TASK DIRECTIONS — Everything in the listing below except the pictures should be reproduced exactly.

EXTRACTED INFORMATION —
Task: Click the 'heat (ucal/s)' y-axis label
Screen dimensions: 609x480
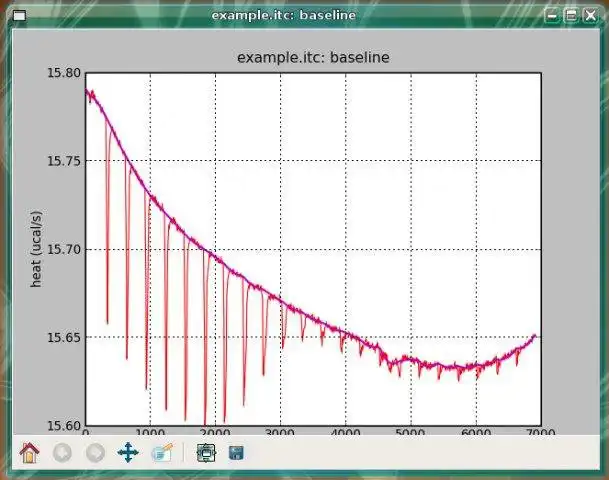Action: coord(36,249)
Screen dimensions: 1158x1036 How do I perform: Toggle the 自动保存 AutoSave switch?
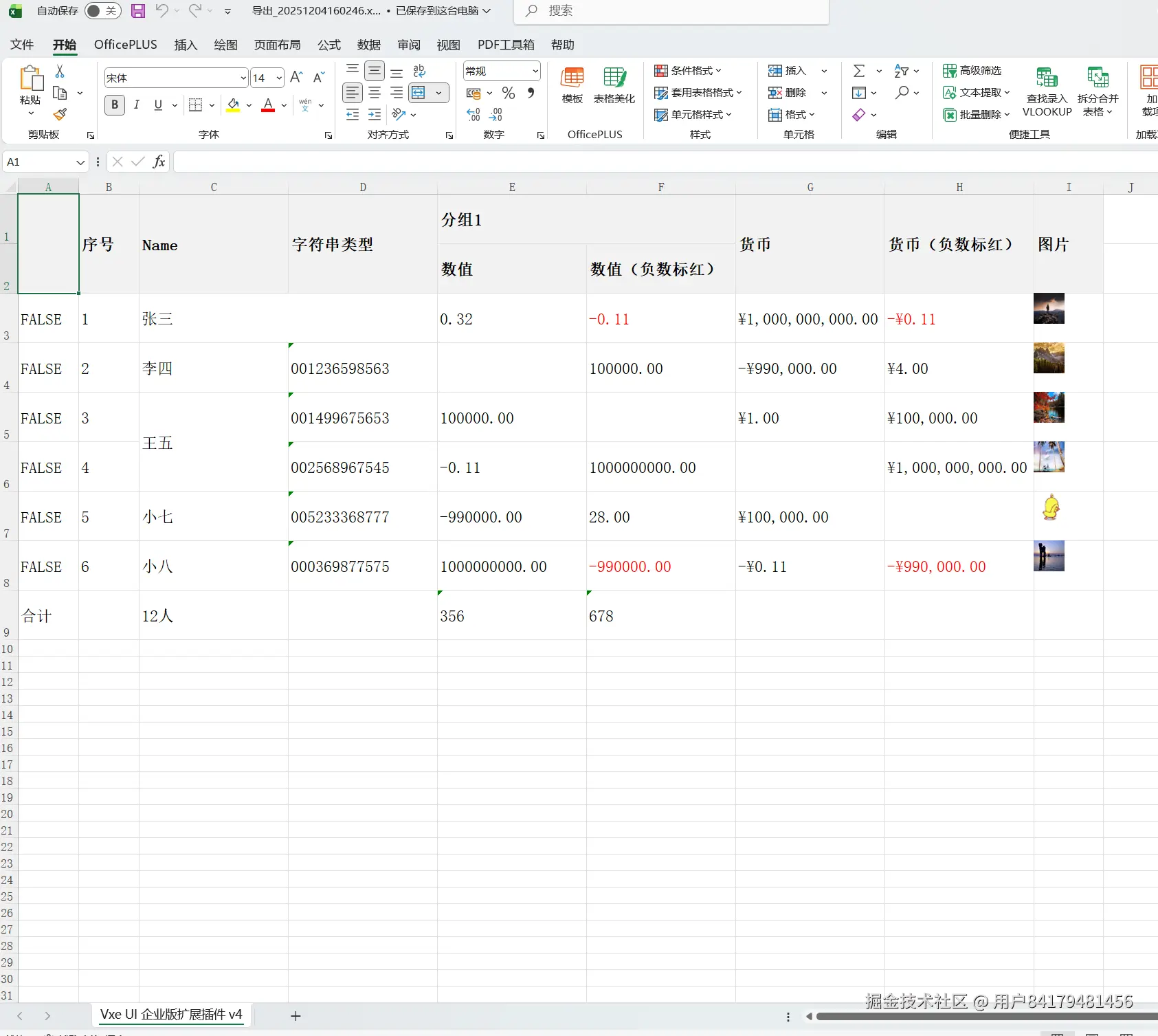point(102,11)
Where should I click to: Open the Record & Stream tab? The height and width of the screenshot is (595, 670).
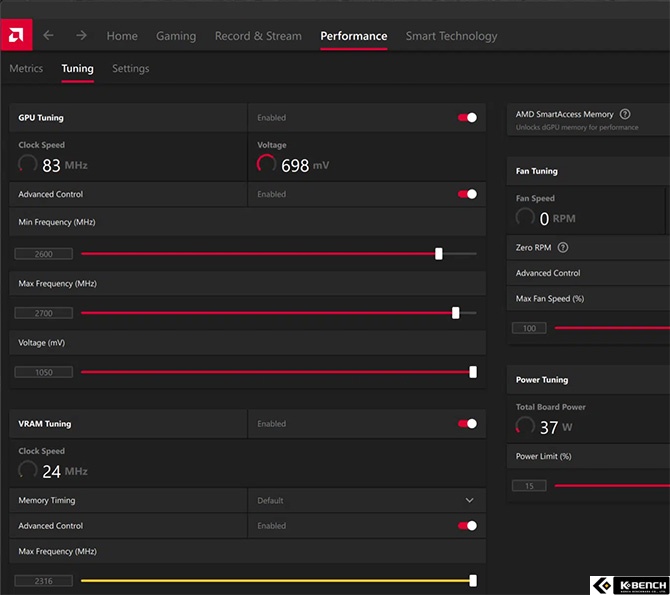pyautogui.click(x=258, y=36)
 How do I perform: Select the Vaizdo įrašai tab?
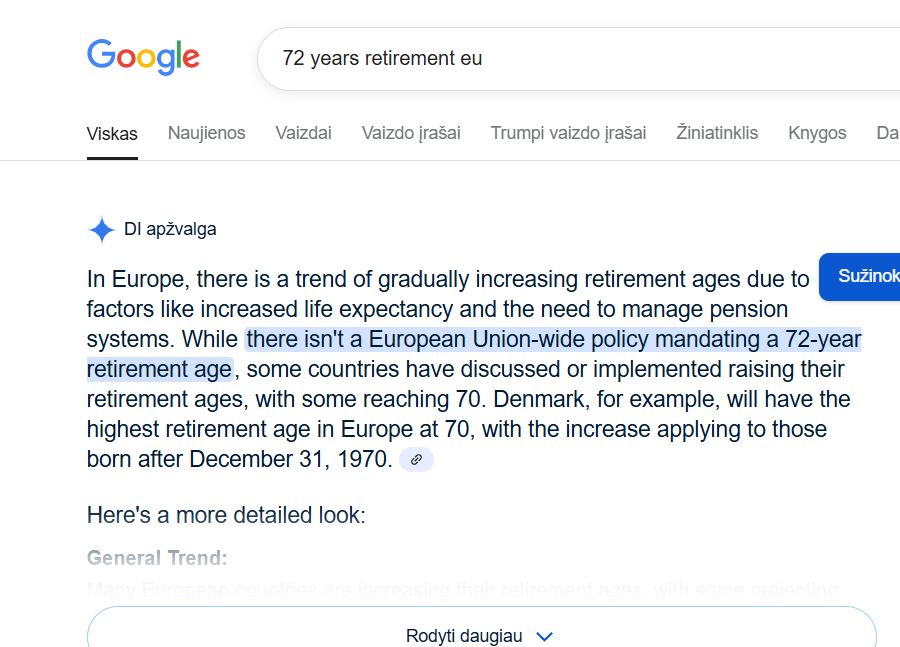411,133
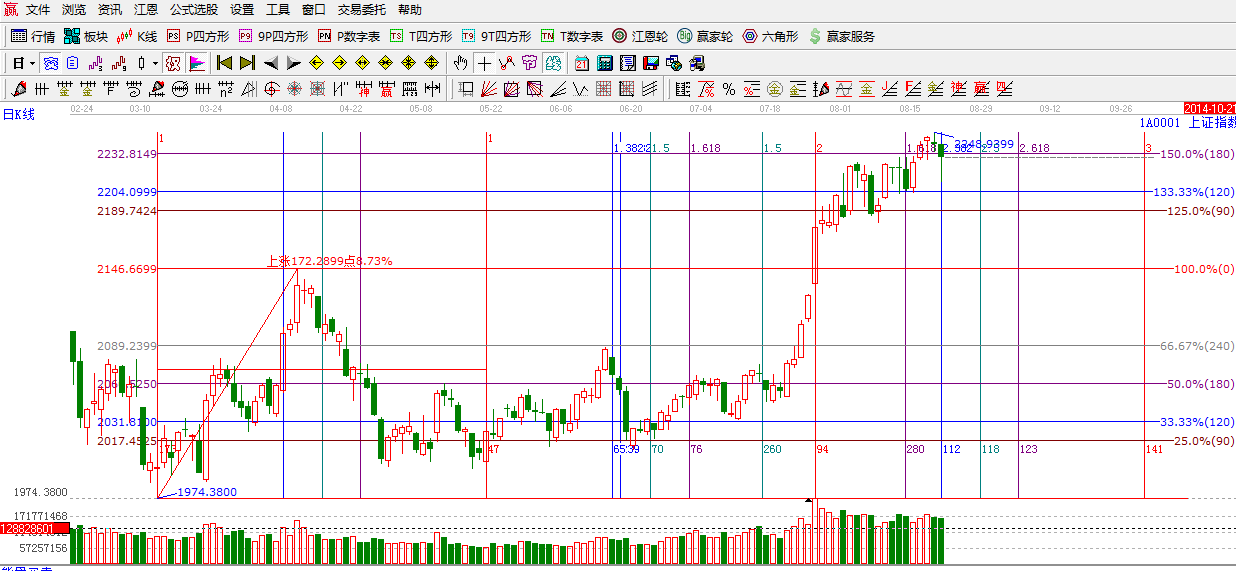Expand the period selector dropdown arrow
Image resolution: width=1236 pixels, height=571 pixels.
coord(32,63)
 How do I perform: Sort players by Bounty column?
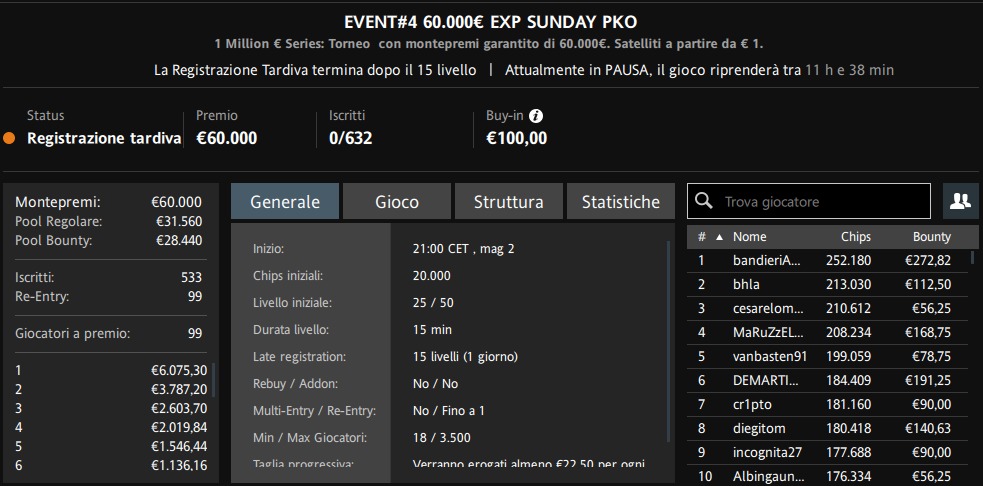pyautogui.click(x=932, y=237)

YOUR SOLUTION —
Task: Click the 'heat (ucal/s)' y-axis label
Screen dimensions: 609x480
Action: coord(36,249)
Screen dimensions: 1158x1036 How do I perform: Toggle the 自动保存 AutoSave switch?
point(102,11)
Where should I click to: Open the Record & Stream tab? The height and width of the screenshot is (595, 670).
pyautogui.click(x=258, y=36)
 How do I perform: Select the Vaizdo įrašai tab?
411,133
Expand the period selector dropdown arrow
Image resolution: width=1236 pixels, height=571 pixels.
coord(32,63)
 How do I perform: Sort players by Bounty column?
pyautogui.click(x=932, y=237)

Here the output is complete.